THE PROBLEM. Report back every line below that carries the word "computer".

DATA EXTRACT.
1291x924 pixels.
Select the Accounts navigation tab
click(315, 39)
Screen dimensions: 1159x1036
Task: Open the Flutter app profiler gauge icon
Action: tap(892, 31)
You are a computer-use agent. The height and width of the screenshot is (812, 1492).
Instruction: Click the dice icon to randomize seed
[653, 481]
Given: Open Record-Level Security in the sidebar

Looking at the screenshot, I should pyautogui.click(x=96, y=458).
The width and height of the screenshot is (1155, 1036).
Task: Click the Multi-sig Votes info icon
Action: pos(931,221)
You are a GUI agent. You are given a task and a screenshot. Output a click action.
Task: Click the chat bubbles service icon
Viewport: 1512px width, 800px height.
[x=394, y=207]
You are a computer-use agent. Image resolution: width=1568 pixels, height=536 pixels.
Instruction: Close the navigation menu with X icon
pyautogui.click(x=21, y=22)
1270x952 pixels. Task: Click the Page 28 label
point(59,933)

SOLUTION.
You are a computer-use agent. The height and width of the screenshot is (812, 1492).
You are a computer-use agent. Image resolution: width=1568 pixels, height=536 pixels.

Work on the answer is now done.